▸ **Your task**
Omit the pictures and retype only the lines from the one containing "Charitable status (27, 2546)" through the end of the listing, both ends included.

▸ **Data in this exercise**
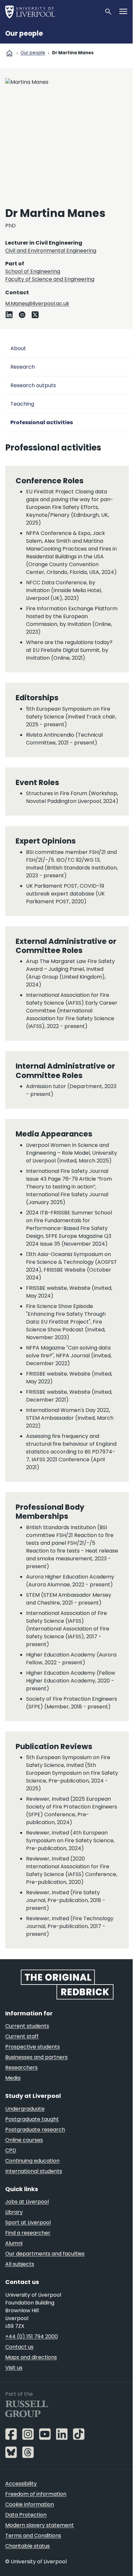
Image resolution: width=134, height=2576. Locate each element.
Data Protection (26, 2515)
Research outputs (33, 385)
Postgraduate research (35, 2129)
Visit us (13, 2367)
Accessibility (21, 2483)
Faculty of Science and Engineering (49, 279)
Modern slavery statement (39, 2525)
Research (22, 367)
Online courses (24, 2140)
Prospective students (32, 2046)
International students (33, 2171)
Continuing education (32, 2160)
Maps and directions (31, 2357)
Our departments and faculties (45, 2253)
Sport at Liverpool (28, 2222)
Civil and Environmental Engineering (50, 250)
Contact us (19, 2347)
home (9, 53)
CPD (10, 2150)
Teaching (22, 404)
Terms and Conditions (33, 2535)
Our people (24, 33)
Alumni (13, 2243)
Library (14, 2212)
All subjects (19, 2264)
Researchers (21, 2067)
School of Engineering (32, 271)
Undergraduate (25, 2109)
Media (12, 2078)
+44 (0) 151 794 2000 (31, 2336)
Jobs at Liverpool (27, 2201)
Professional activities (41, 422)
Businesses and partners (36, 2057)
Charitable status (27, 2546)
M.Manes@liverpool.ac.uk (37, 303)
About (18, 348)
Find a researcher (27, 2233)
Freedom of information (35, 2494)
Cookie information (29, 2504)
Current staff (22, 2036)
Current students (27, 2026)
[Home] (52, 11)
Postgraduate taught (32, 2119)
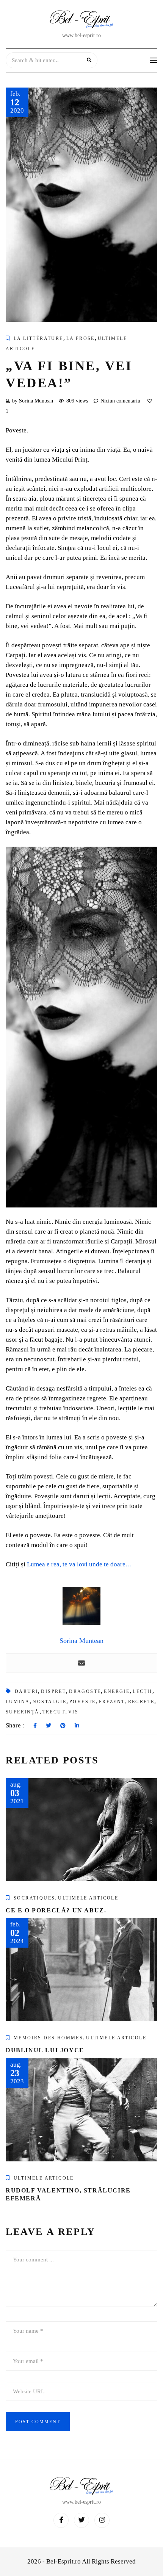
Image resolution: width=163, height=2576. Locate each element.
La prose (80, 338)
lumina (18, 1701)
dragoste (85, 1691)
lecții (142, 1691)
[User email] (81, 1662)
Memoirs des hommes (48, 2037)
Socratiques (34, 1898)
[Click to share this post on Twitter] (48, 1726)
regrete (141, 1701)
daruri (26, 1691)
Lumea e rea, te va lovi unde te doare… (79, 1564)
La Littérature (38, 338)
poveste (82, 1701)
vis (73, 1712)
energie (117, 1691)
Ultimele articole (88, 1898)
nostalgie (49, 1701)
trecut (53, 1712)
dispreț (53, 1691)
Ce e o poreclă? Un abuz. (56, 1910)
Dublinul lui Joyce (45, 2050)
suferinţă (22, 1712)
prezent (112, 1701)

▸ **Final answer**
Charitable status (27, 2546)
M.Manes@liverpool.ac.uk (37, 303)
About (18, 348)
Find a researcher (27, 2233)
Freedom of information (35, 2494)
Cookie information (29, 2504)
Current staff (22, 2036)
Current students (27, 2026)
[Home] (52, 11)
Postgraduate taught (32, 2119)
Image resolution: width=163, height=2576. Locate each element.
La prose (80, 338)
lumina (18, 1701)
dragoste (85, 1691)
lecții (142, 1691)
[User email] (81, 1662)
Memoirs des hommes (48, 2037)
Socratiques (34, 1898)
[Click to share this post on Twitter] (48, 1726)
regrete (141, 1701)
daruri (26, 1691)
Lumea e rea, te va lovi unde te doare… (79, 1564)
La Littérature (38, 338)
poveste (82, 1701)
vis (73, 1712)
energie (117, 1691)
Ultimele articole (88, 1898)
nostalgie (49, 1701)
trecut (53, 1712)
dispreț (53, 1691)
Ce e o poreclă? Un abuz. (56, 1910)
Dublinul lui Joyce (45, 2050)
suferinţă (22, 1712)
prezent (112, 1701)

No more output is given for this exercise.